When and Why Do Semilocal Density Functionals Work?

Abstract

The simplest and most computationally efficient density functionals for the exchange-correlation energy are semilocal. The local spin density approximation and the generalized gradient approximation (GGA) are semilocal in the electron density. The meta-GGA is fully nonlocal in the electron density, but still computationally semilocal in any Kohn-Sham calculation, since it can be expressed as a single integral over 3D space of a function of ingredients that are available at each point r of space: the electron density, its gradient, and the positive orbital kinetic energy density. Since the exact exchange-correlation energy can be regarded as the electrostatic interaction between the electron density at r and the density at r’ of the exchange-correlation hole around an electron at r, semilocal approximations are expected to work when the exact exchange-correlation hole is well localized around its electron. This is the case in the electron gas of uniform or slowly-varying density, and also in an atom or other single-center system, where semi-local approximation can be accurate for exchange alone and for correlation alone. Since the exact exchange-correlation hole is typically deeper and more short-ranged than the separate exchange hole and correlation hole, semilocal approximations can still work by error cancellation between exchange and correlation in many molecules and solids near equilibrium geometries. But semilocal approximations necessarily fail when the exact exchange-correlation hole is delocalized over two or more centers, as when electrons are shared over stretched bonds (e.g., in stretched H2+).

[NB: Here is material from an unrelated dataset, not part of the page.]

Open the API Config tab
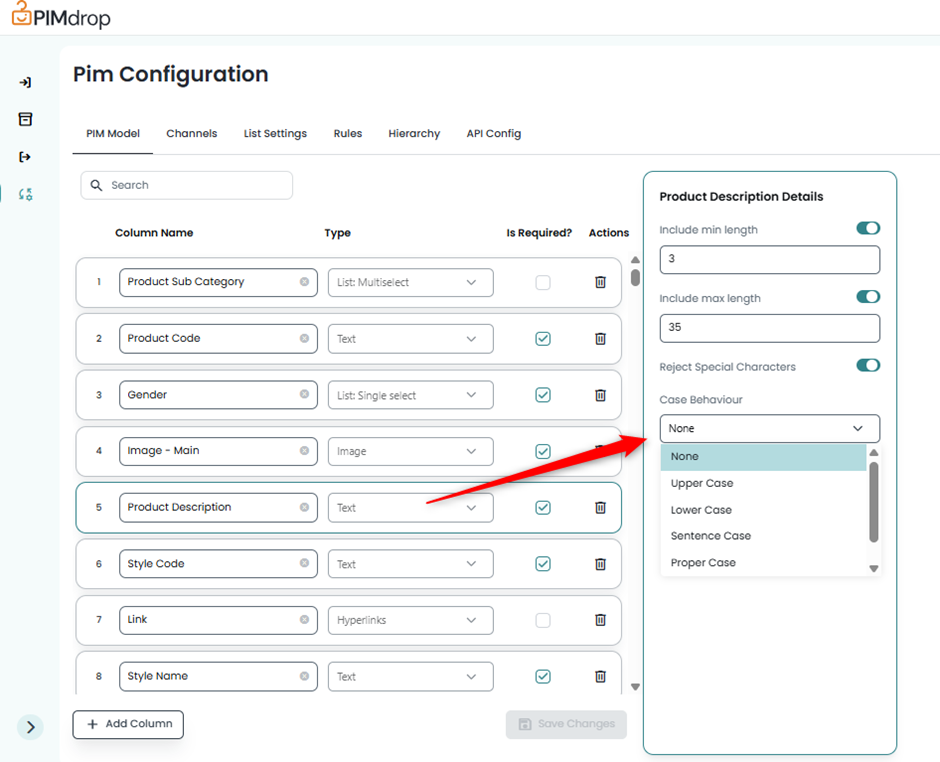click(493, 134)
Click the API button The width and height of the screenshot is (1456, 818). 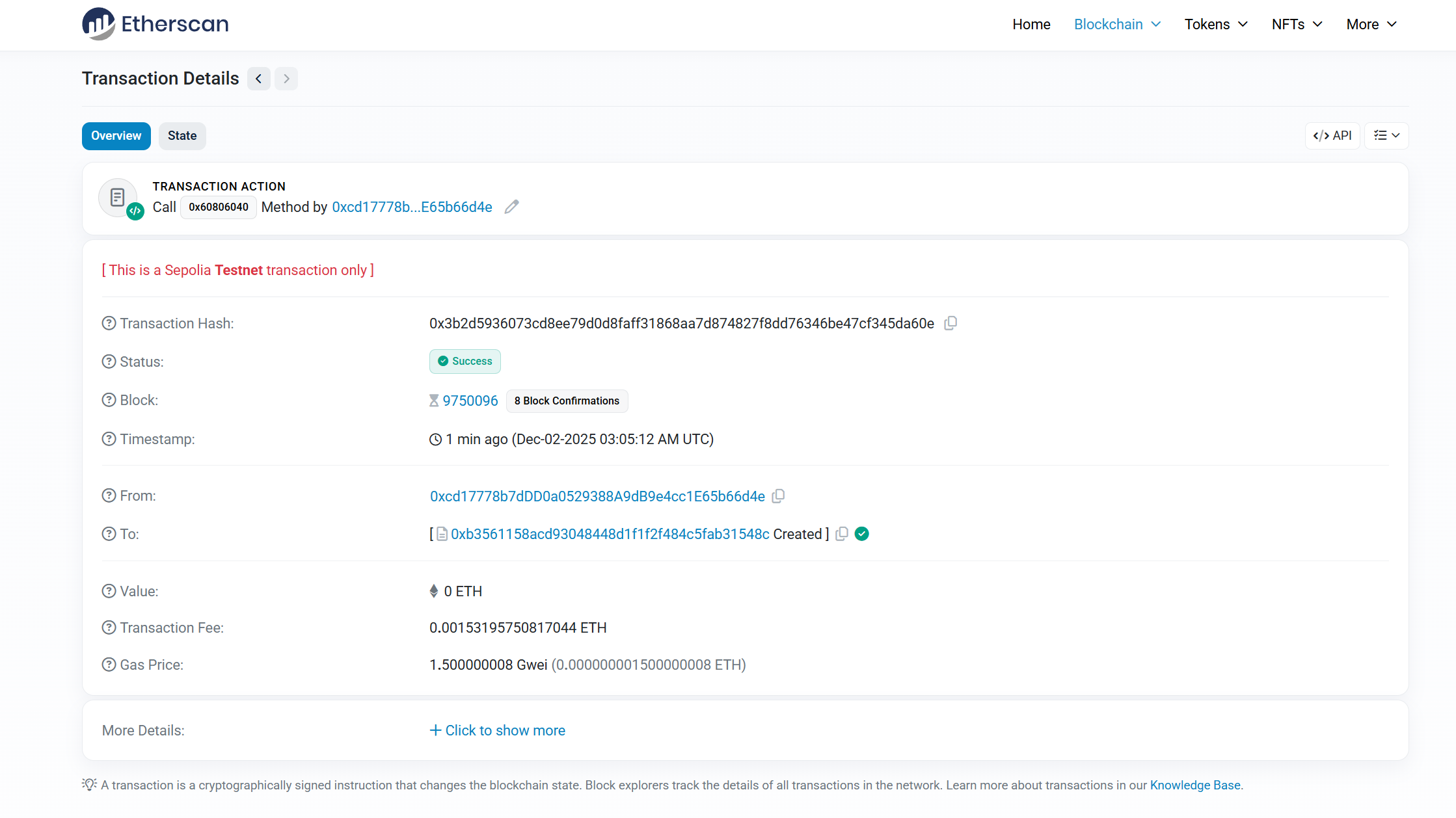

In that case, fully nonlocal functions (hybrids, self-interaction-corrected functionals, etc.) are needed, at considerably higher computational cost. We review the construction and performance of the SCAN (strongly constrained and appropriately normed) meta-GGA [1], which is designed to be accurate when the exact exchange-correlation hole is indeed well-localized around its electron, and is constructed without fitting to any bonded system.

References

[1] J. Sun, A. Ruzsinszky, and J.P. Perdew, Phys. Rev. Lett. 115, 036402 (2015).